Kierowca
15.10.2017

 

  • Większość kierowców przecenia swoje możliwości. Ty też!
  • Umiejętność rozpoznawania zagrożeń to podstawa
  • Producenci aut organizują szkolenia dla kierowców


Dobry system szkolenia kierowców - poza nauką techniki jazdy - powinien też uświadamiać kursantom, jaką rolę odgrywają na drodze, jaką ponoszą odpowiedzialność i jakie zagrożenia kryją się w nich samych. Niestety, większość kierowców podczas kursów na prawo jazdy nie ma okazji przejść takiego szkolenia. A szkoda! To jednak nic straconego - nawet gdy masz prawo jazdy od lat i uważasz się za świetnego kierowcę (a może szczególnie wtedy), warto pomyśleć o kursie doskonalenia jazdy. Tego typu szkolenia coraz częściej organizują dla swoich pracowników firmy posiadające floty samochodowe. Zwykle powód jest ten sam - zbyt duże straty i przestoje spowodowane kolizjami oraz wypadkami.

Lekcje pokory dla „mistrzów kierownicy”

Firmy mają z reguły narzędzia pozwalające na ocenę tego, jak jeżdżą pracujący dla nich kierowcy. W większości aut służbowych są montowane systemy monitoringu, nadzorujące nie tylko przebiegi tras, lecz także osiągane przez pojazdy prędkości, a nawet styl jazdy. Oczywiście, można próbować dyscyplinować pracowników jeżdżących zbyt szybko, np. przez wysłanie im ostrzegawczego e-maila lub SMS-a czy też przez przeniesienie części odpowiedzialności za koszty naprawy pojazdu uszkodzonego w wyniku kolizji. Te metody okazują się jednak mniej skuteczne od rzetelnie przeprowadzonych szkoleń dla kierowców. Jak przebiegają takie kursy? Z reguły ich wstępnym etapem jest udowodnienie kierowcy, że nie jest mistrzem kierownicy. Niewiele do tego potrzeba - wystarczy symulacja sytuacji ominięcia przeszkody na śliskiej nawierzchni lub próba hamowania przed przeszkodą imitowaną przez słupy wody. Okazuje się wtedy, jak pozorne jest wrażenie pełnego panowania nad autem i jak niewiele potrafi większość kierowców, nawet tych z wieloletnim stażem.
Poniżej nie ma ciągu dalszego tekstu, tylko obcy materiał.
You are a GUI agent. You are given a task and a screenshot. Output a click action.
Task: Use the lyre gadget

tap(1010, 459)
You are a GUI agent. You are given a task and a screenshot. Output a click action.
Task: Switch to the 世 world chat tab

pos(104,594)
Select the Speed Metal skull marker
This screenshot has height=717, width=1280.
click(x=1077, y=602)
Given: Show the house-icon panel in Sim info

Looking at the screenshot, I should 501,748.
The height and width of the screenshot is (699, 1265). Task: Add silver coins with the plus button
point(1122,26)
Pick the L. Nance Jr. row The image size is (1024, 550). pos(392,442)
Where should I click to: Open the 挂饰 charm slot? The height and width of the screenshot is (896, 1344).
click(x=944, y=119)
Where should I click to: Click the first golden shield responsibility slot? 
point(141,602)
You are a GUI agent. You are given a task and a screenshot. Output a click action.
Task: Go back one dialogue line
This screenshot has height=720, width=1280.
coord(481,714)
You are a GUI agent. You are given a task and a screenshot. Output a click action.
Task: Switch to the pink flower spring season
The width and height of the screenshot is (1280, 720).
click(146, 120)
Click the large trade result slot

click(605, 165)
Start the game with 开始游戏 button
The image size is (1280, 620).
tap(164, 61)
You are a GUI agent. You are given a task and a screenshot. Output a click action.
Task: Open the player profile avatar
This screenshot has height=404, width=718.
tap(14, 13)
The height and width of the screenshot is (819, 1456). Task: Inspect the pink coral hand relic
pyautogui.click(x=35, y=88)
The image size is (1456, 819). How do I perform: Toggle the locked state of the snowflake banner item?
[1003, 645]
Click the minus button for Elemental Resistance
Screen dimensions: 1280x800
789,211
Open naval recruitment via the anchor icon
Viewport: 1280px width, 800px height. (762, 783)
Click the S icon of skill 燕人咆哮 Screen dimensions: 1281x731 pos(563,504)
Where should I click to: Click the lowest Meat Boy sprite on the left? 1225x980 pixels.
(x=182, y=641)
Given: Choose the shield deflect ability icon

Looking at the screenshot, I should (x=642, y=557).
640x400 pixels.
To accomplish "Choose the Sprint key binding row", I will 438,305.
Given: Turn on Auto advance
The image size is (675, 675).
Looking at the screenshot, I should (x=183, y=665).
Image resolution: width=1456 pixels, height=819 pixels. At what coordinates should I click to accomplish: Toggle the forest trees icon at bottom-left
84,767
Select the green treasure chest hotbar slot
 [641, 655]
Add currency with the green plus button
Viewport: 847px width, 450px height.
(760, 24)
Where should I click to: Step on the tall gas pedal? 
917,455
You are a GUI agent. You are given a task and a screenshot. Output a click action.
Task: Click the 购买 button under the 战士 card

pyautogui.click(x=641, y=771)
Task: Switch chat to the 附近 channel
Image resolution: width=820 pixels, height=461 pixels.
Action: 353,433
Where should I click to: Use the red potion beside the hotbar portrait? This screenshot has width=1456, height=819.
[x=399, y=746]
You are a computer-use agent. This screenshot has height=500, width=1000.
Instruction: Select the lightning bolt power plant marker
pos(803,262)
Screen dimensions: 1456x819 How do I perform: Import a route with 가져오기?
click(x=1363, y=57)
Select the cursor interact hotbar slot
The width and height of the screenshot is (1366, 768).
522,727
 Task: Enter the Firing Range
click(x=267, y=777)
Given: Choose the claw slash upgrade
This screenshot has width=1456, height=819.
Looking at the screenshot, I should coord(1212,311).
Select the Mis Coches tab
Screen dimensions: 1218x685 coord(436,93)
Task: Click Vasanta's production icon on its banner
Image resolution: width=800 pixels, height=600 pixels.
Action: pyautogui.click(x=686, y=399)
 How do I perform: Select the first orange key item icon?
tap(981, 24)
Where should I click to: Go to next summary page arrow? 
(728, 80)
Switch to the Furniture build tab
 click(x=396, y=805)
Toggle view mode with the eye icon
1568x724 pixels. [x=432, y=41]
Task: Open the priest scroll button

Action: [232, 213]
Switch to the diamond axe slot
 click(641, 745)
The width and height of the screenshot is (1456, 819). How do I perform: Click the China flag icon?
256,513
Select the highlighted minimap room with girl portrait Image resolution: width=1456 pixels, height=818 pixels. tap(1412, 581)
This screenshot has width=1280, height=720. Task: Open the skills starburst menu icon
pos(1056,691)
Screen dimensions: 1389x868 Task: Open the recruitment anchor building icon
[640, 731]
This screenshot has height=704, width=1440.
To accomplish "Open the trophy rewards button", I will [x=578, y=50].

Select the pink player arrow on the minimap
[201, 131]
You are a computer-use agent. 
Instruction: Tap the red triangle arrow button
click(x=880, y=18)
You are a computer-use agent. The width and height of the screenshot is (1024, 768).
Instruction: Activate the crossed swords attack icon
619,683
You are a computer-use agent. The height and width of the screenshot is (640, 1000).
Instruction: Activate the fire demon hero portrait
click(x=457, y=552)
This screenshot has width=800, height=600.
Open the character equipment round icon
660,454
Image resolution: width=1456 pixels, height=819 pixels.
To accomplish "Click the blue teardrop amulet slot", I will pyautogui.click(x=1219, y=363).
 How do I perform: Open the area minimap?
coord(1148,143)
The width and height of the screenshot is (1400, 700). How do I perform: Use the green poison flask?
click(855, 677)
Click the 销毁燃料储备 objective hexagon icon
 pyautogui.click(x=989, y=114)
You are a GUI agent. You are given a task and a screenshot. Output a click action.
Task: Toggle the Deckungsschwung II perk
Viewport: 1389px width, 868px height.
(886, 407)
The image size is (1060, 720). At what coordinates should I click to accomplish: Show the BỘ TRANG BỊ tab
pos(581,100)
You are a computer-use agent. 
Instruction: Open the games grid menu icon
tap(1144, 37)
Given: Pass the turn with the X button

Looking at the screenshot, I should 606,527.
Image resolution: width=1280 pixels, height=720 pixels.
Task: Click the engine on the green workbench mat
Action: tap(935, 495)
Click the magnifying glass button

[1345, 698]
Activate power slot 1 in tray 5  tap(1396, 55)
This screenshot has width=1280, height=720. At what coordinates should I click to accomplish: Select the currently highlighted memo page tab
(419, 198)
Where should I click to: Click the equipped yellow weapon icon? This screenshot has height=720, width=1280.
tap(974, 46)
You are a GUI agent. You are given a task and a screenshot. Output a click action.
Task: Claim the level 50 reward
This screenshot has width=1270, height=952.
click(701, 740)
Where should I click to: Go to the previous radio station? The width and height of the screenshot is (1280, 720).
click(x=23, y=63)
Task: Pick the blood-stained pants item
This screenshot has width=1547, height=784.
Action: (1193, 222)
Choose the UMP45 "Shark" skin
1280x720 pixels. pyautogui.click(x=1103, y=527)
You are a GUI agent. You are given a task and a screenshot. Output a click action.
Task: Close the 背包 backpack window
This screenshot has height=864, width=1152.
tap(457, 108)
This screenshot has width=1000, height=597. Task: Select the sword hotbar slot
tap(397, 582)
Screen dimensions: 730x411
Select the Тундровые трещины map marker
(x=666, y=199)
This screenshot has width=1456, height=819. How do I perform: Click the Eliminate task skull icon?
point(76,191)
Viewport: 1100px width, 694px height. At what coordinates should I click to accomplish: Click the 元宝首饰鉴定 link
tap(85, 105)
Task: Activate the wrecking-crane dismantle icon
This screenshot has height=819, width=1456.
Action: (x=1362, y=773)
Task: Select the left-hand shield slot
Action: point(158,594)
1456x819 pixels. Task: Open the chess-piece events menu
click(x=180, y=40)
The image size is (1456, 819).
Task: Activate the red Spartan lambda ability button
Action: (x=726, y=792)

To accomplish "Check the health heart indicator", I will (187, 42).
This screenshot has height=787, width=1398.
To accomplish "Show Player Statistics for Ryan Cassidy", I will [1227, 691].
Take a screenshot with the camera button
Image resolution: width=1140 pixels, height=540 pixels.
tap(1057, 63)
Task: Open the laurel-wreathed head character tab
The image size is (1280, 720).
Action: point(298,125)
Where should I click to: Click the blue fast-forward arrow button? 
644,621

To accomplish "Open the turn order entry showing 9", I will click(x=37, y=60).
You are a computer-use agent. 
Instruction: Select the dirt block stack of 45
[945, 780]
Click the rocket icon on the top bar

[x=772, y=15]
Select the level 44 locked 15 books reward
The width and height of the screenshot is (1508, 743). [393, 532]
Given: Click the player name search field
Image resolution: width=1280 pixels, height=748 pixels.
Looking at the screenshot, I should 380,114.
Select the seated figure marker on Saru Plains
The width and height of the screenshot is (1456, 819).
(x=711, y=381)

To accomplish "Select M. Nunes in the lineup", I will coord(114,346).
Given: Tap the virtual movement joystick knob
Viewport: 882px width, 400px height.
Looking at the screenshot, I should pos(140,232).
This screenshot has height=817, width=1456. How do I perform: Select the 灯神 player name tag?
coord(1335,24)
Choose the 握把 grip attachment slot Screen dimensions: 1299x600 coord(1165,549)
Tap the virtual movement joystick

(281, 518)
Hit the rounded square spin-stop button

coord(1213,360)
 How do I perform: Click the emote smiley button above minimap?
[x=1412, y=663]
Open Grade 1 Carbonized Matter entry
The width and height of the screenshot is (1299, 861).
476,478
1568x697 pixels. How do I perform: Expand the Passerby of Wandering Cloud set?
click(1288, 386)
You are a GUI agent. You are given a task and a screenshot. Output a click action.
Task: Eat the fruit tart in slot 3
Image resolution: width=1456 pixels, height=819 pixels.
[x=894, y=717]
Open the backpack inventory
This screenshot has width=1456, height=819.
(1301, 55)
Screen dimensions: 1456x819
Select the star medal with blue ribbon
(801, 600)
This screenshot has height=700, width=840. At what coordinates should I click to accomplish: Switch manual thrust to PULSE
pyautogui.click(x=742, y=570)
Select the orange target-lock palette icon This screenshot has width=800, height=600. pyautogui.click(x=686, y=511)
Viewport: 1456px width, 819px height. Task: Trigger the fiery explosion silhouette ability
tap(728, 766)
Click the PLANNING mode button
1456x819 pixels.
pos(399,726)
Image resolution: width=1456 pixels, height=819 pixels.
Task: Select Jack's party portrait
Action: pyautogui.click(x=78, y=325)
Zaaranżowana sytuacja nie jest skomplikowana - kierowca wie, że będzie musiał zahamować oraz że przy zadanej prędkości na pewno wystarczy mu miejsca. Nagle w pewnym momencie pada sygnał z krótkofalówki: ,,hamuj!”. Wówczas większość osób naciska pedał hamulca za słabo albo zapomina o sprzęgle. A jaka byłaby reakcja kierowcy, gdyby prawdziwe zagrożenie pojawiło się bez ostrzeżenia?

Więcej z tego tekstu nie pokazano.